▸ Exercise objective:
Continue the discussion of Christian doctrine and slavery from the point where it stops.

▸ Extracted text:
□ □ □ □ □

JMSmith, let’s ask this question, then. (Remember, I said this isn’t _just_ about your personal opinions re. slavery.) Do you endorse the proposition that *theologically* orthodox Christian doctrine is pro-slavery? Pro-chattel slavery of the “own another man” sort found in the antebellum South?
Theologically? I’m not just talking historically, here.
Your post appears to endorse that _theological_ proposition.
And in all honesty, your cagey responses seem to imply that you really are lumping everything together–that you really do think or wish to imply that it’s impossible to be anti-slavery without endorsing the entire modern leftist package (building the Cathedral). I’m going to do you the compliment to assume that you are _smart_ enough that you could, if you wanted, distinguish these, that if you wanted you could say that there is no necessary connection between Christian doctrine and being pro-slavery.
Are you really so tin-eared that you don’t see that it’s taking Christianity from the frying pan into the fire to clear Christian orthodoxy of the accusation that it “built the Cathedral” at the cost of implying that Christianity *really is* intrinsically pro-slavery?
If you’re so narrowly focused on answering what appears to be some out-of-the-swamp accusation from the alt-Right atheist camp that you can’t even *bother* to say, “No, I don’t think Christian doctrine is pro-slavery,” then that is a sign that you are being influenced by the wrong critics.
We are influenced by our critics–especially by those whom we think it very important to appeal to and to respond to. If your target audience is some hard-right anti-Christian (I think I do know the type) who is actually going to find appealing a pro-slavery Christianity, and if that’s the only target audience you care about, then that is too narrow of a target audience. And it’s a target audience that is going to influence you badly.
Again: It is simply false that Christian doctrine is pro-slavery.
If in fact all the orthodox Christians were pro-slavery and left the anti-slavery cause entirely to the Unitarians and to other heretics, then shame, eternal shame, on our forebears among the orthodox Christians.
The least we can do is to make it clear that their interpretation of Christian doctrine was incorrect. If we cannot even bother to do that, then yes, that speaks volumes.
Wasn’t slavery condemned by 2 Popes in 16th and 17th century? I think the first also declared natives as human beings. I am not sure if he condemned slavery per se or just the slave trade as you make the distinction.
Historically, slavery disappeared in middle Europe (for example) during 10th century which was the time when this area was sufficiently christianized. From that I would conclude that slavery was never fully compatible with christian worldview and more acceptable forms of bondage (like serfdom) developed instead. Attachment to land and duty to landlord is different from ownership of another christian which was in contradiction to human dignity as understood by Church I guess.

□ □ □ □ □

▸ Supplied data:

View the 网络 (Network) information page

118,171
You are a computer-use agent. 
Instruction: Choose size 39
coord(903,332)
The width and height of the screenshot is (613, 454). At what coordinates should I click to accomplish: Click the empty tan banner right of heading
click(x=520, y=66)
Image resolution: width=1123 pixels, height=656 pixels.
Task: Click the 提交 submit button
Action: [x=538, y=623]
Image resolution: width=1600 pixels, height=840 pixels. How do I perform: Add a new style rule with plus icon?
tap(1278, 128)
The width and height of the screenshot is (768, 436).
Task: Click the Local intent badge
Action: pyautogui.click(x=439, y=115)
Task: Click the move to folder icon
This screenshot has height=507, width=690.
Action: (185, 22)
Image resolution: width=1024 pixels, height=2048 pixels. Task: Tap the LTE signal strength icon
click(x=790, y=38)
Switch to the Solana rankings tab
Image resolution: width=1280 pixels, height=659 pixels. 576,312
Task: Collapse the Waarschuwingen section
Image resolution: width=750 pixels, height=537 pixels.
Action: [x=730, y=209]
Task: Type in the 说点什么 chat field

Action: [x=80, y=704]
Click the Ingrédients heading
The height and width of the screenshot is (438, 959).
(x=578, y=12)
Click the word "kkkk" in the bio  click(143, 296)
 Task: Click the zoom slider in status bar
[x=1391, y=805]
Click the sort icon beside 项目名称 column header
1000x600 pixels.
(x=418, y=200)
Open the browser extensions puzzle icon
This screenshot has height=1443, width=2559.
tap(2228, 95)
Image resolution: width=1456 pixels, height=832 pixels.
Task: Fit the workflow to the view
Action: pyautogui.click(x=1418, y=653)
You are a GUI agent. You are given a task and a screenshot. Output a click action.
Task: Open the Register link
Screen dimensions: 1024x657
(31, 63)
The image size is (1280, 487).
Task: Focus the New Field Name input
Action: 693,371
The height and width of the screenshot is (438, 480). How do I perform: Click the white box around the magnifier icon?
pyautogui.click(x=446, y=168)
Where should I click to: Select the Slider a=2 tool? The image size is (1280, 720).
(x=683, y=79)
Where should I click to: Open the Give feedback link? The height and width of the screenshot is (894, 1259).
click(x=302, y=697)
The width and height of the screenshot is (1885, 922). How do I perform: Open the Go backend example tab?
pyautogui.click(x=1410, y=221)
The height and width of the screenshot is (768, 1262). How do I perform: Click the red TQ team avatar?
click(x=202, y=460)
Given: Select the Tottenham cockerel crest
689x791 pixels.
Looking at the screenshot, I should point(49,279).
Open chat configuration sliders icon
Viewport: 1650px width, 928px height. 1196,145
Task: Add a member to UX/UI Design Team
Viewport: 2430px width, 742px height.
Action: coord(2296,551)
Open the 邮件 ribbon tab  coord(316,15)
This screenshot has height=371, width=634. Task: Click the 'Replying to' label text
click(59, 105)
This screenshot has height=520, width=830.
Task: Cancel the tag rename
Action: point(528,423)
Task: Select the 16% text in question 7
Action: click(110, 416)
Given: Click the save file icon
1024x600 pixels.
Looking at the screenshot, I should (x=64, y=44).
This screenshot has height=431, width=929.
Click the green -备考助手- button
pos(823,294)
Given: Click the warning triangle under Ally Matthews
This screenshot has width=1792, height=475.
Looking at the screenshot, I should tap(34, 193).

□ □ □ □ □

▸ Output for this task:
Ah, Bonald, I just saw your response (another difficulty with threaded comments). I appreciate your forthrightness. I was not arguing that Christianity is per se intrinsically anti-slavery, though I do think that being anti-slavery is at least a natural out-working of the idea that all men are made in the image of God. However, I consider that the main post gives the distinct impression that *really orthodox* Christianity (as opposed to New England Unitarianism or other heresies) is definitely *pro-slavery* or at least has a strong natural tendency to be pro-slavery. Either Smith thinks that or he doesn’t concerning Christian theology. If he doesn’t, it would hardly be abject cringing to political correctness to clarify the matter.
It’s funny that you should seem to associate Professor Smith with yourself as a “forthright” reactionary, when in point of fact he appears not willing to say one way or another *even regarding the theological thesis* that real, orthodox Christianity is naturally pro-slavery. It’s hardly forthright to write an article that leaves that distinct impression and then, when challenged on it, to take one’s stand on, “My article wasn’t about slavery” and refuse to answer the question. If Professor Smith takes your position, for example, he should say so. If he thinks as you do that orthodox Christianity is neither pro-slavery nor anti-slavery he also should have written his post somewhat differently and,if not, should have taken the opportunity to clarify in the comments.
Finally, let me add that I think what you call reactionary forthrightness can too often take the form of being shocking merely for its own sake, which is a bad thing and can lead to dark places. Reactionary conservatives need to be especially careful about this, as they spend their political lives on a kind of cusp where it’s all too easy to fall off on the wrong side.
In any event, if one is going to be shocking on the subject of slavery, one might as well say what one actually thinks rather than coyly attributing all the shocking positions to historical figures like Lord and Morse, *seeming* to cite them approvingly, and then refusing to say either what one thinks oneself about slavery or whether one really meant to say (what one appeared to say) –that orthodox Christianity as opposed to heresy will be pro-slavery because of beliefs about the fallen nature of man and the need for order and hierarchy.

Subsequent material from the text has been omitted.